When the rupee appreciates against the greenback, exporters make a hue and cry about the resultant loss of their competitiveness in key markets.
But a look at India’s export performance over the last few years would reveal that the country’s shipments are more responsive to the global GDP growth and prices of some commodities that form bulk of its export basket rather
than the rupee’s movements against the dollar.
The global trade growth, though keenly related to world economic growth (which determines the global demand), however, has a less pronounced impact on India’s exports, given that we are still a marginal player in the global trade, with less than 2% share. What matters, also, is how the currencies of some of our competitors fare in relation to rupee against the dollar.
That a softening of the global prices of commodities — like crude oil, farm items, cotton, basic chemicals and copper — can have a deleterious impact on Indian exports is evident in the recent months’ contraction in our shipments.
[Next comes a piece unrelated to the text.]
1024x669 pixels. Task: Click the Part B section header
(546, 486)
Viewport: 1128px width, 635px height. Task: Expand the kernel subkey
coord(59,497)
While it is widely recognised that the a fall in global oil prices could significantly reduce India’s import bill, a less noticed fact is that a softening of oil prices could hit exports, given that petroleum products now form a major chunk (20%) of them.
India’s exports got off to a terrible start in the current fiscal with shipments shrinking 14% in April, contraction for the fifth consecutive month. Significantly, the rupee in these months have depreciated less against the dollar when compared to other major currencies such as euro, pound sterling and yen. Exports of petroleum products had fallen 46.5% in April.